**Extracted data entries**
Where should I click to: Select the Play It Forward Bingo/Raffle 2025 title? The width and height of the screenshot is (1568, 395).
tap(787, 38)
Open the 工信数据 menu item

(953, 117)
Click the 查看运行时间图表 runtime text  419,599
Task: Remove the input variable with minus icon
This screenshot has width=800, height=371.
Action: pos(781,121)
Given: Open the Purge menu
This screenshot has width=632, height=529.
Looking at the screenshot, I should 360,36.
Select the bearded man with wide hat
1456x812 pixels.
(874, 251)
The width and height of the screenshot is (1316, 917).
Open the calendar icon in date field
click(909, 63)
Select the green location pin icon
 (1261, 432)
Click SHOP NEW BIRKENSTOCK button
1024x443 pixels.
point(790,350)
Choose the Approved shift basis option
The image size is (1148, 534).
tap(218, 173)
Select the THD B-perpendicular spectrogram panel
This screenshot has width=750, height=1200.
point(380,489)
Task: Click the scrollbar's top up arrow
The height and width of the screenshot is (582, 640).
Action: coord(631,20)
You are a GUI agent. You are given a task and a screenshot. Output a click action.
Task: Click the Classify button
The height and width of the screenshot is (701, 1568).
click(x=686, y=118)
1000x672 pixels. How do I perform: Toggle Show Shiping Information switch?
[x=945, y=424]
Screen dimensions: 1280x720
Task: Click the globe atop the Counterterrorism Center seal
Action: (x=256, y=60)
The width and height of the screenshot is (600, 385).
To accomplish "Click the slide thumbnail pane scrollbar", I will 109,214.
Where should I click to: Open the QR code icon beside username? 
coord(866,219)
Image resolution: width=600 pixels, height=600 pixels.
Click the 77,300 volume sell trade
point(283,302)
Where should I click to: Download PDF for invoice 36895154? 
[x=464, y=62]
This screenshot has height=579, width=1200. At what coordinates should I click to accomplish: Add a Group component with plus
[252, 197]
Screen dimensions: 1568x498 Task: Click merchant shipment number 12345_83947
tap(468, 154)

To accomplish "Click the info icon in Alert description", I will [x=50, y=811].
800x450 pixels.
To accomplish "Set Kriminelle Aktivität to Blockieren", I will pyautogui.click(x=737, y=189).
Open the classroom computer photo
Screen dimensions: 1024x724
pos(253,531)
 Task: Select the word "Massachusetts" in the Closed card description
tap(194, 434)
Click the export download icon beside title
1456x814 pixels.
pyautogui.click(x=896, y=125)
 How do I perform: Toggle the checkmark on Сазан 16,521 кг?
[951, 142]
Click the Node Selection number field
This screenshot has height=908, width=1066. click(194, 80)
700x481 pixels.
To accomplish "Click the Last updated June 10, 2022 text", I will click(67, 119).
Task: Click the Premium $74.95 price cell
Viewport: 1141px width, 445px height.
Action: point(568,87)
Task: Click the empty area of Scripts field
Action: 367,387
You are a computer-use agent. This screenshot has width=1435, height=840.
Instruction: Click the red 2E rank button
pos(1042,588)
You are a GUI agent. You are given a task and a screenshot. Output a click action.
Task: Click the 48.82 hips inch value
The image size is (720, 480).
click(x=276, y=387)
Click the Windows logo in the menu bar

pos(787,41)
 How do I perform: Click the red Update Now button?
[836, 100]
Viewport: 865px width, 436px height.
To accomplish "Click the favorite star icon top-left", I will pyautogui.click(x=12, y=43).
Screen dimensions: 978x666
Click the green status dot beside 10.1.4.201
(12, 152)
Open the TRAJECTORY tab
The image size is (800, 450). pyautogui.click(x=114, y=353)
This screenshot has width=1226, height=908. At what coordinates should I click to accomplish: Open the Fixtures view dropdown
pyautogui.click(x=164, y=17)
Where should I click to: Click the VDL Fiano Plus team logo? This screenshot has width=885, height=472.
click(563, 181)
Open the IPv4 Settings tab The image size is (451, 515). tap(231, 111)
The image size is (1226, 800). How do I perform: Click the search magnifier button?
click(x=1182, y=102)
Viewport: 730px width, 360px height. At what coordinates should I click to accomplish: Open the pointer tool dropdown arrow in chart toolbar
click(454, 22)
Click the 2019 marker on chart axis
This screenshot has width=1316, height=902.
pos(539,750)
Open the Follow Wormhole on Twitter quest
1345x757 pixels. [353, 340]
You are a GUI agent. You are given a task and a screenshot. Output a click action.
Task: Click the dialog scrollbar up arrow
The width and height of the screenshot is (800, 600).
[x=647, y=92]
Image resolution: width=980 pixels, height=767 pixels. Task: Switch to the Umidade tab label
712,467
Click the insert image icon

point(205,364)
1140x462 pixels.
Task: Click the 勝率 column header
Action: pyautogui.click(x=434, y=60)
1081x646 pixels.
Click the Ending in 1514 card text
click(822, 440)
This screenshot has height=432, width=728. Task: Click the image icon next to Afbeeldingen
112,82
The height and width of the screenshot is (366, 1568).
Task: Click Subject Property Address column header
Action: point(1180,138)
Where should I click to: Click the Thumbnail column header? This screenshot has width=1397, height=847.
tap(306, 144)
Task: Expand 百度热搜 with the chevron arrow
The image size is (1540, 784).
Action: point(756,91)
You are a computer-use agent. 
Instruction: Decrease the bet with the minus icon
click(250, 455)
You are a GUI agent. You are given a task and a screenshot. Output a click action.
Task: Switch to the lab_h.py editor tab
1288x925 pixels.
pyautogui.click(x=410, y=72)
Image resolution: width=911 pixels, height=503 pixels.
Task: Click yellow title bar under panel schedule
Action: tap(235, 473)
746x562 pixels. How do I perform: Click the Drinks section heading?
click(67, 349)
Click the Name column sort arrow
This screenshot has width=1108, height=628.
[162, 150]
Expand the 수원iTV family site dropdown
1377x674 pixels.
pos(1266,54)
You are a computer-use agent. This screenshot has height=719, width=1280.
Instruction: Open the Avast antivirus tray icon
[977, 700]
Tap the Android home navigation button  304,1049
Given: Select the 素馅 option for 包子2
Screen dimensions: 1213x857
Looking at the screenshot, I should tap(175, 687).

**PROBLEM STATEMENT**
Your task is to extract all of the records exactly.

**SOLUTION FOR THIS EXERCISE**
Where should I click to: Select the Play It Forward Bingo/Raffle 2025 title? The width and height of the screenshot is (1568, 395).
tap(787, 38)
Open the 工信数据 menu item

(953, 117)
Click the 查看运行时间图表 runtime text  419,599
Task: Remove the input variable with minus icon
This screenshot has width=800, height=371.
Action: pos(781,121)
Given: Open the Purge menu
This screenshot has width=632, height=529.
Looking at the screenshot, I should 360,36.
Select the bearded man with wide hat
1456x812 pixels.
(874, 251)
The width and height of the screenshot is (1316, 917).
Open the calendar icon in date field
click(909, 63)
Select the green location pin icon
 (1261, 432)
Click SHOP NEW BIRKENSTOCK button
1024x443 pixels.
point(790,350)
Choose the Approved shift basis option
The image size is (1148, 534).
tap(218, 173)
Select the THD B-perpendicular spectrogram panel
This screenshot has width=750, height=1200.
point(380,489)
Task: Click the scrollbar's top up arrow
The height and width of the screenshot is (582, 640).
Action: coord(631,20)
You are a GUI agent. You are given a task and a screenshot. Output a click action.
Task: Click the Classify button
The height and width of the screenshot is (701, 1568).
click(x=686, y=118)
1000x672 pixels. How do I perform: Toggle Show Shiping Information switch?
[x=945, y=424]
Screen dimensions: 1280x720
Task: Click the globe atop the Counterterrorism Center seal
Action: (x=256, y=60)
The width and height of the screenshot is (600, 385).
To accomplish "Click the slide thumbnail pane scrollbar", I will 109,214.
Where should I click to: Open the QR code icon beside username? 
coord(866,219)
Image resolution: width=600 pixels, height=600 pixels.
Click the 77,300 volume sell trade
point(283,302)
Where should I click to: Download PDF for invoice 36895154? 
[x=464, y=62]
This screenshot has height=579, width=1200. At what coordinates should I click to accomplish: Add a Group component with plus
[252, 197]
Screen dimensions: 1568x498 Task: Click merchant shipment number 12345_83947
tap(468, 154)

To accomplish "Click the info icon in Alert description", I will [x=50, y=811].
800x450 pixels.
To accomplish "Set Kriminelle Aktivität to Blockieren", I will pyautogui.click(x=737, y=189).
Open the classroom computer photo
Screen dimensions: 1024x724
pos(253,531)
 Task: Select the word "Massachusetts" in the Closed card description
tap(194, 434)
Click the export download icon beside title
1456x814 pixels.
pyautogui.click(x=896, y=125)
 How do I perform: Toggle the checkmark on Сазан 16,521 кг?
[951, 142]
Click the Node Selection number field
This screenshot has height=908, width=1066. click(194, 80)
700x481 pixels.
To accomplish "Click the Last updated June 10, 2022 text", I will click(67, 119).
Task: Click the Premium $74.95 price cell
Viewport: 1141px width, 445px height.
Action: point(568,87)
Task: Click the empty area of Scripts field
Action: 367,387
You are a computer-use agent. This screenshot has width=1435, height=840.
Instruction: Click the red 2E rank button
pos(1042,588)
You are a GUI agent. You are given a task and a screenshot. Output a click action.
Task: Click the 48.82 hips inch value
The image size is (720, 480).
click(x=276, y=387)
Click the Windows logo in the menu bar

pos(787,41)
 How do I perform: Click the red Update Now button?
[836, 100]
Viewport: 865px width, 436px height.
To accomplish "Click the favorite star icon top-left", I will pyautogui.click(x=12, y=43).
Screen dimensions: 978x666
Click the green status dot beside 10.1.4.201
(12, 152)
Open the TRAJECTORY tab
The image size is (800, 450). pyautogui.click(x=114, y=353)
This screenshot has width=1226, height=908. At what coordinates should I click to accomplish: Open the Fixtures view dropdown
pyautogui.click(x=164, y=17)
Where should I click to: Click the VDL Fiano Plus team logo? This screenshot has width=885, height=472.
click(563, 181)
Open the IPv4 Settings tab The image size is (451, 515). tap(231, 111)
The image size is (1226, 800). How do I perform: Click the search magnifier button?
click(x=1182, y=102)
Viewport: 730px width, 360px height. At what coordinates should I click to accomplish: Open the pointer tool dropdown arrow in chart toolbar
click(454, 22)
Click the 2019 marker on chart axis
This screenshot has width=1316, height=902.
pos(539,750)
Open the Follow Wormhole on Twitter quest
1345x757 pixels. [353, 340]
You are a GUI agent. You are given a task and a screenshot. Output a click action.
Task: Click the dialog scrollbar up arrow
The width and height of the screenshot is (800, 600).
[x=647, y=92]
Image resolution: width=980 pixels, height=767 pixels. Task: Switch to the Umidade tab label
712,467
Click the insert image icon

point(205,364)
1140x462 pixels.
Task: Click the 勝率 column header
Action: pyautogui.click(x=434, y=60)
1081x646 pixels.
Click the Ending in 1514 card text
click(822, 440)
This screenshot has height=432, width=728. Task: Click the image icon next to Afbeeldingen
112,82
The height and width of the screenshot is (366, 1568).
Task: Click Subject Property Address column header
Action: point(1180,138)
Where should I click to: Click the Thumbnail column header? This screenshot has width=1397, height=847.
tap(306, 144)
Task: Expand 百度热搜 with the chevron arrow
The image size is (1540, 784).
Action: point(756,91)
You are a computer-use agent. 
Instruction: Decrease the bet with the minus icon
click(250, 455)
You are a GUI agent. You are given a task and a screenshot. Output a click action.
Task: Switch to the lab_h.py editor tab
1288x925 pixels.
pyautogui.click(x=410, y=72)
Image resolution: width=911 pixels, height=503 pixels.
Task: Click yellow title bar under panel schedule
Action: tap(235, 473)
746x562 pixels. How do I perform: Click the Drinks section heading?
click(67, 349)
Click the Name column sort arrow
This screenshot has width=1108, height=628.
[162, 150]
Expand the 수원iTV family site dropdown
1377x674 pixels.
pos(1266,54)
You are a computer-use agent. This screenshot has height=719, width=1280.
Instruction: Open the Avast antivirus tray icon
[977, 700]
Tap the Android home navigation button  304,1049
Given: Select the 素馅 option for 包子2
Screen dimensions: 1213x857
Looking at the screenshot, I should tap(175, 687).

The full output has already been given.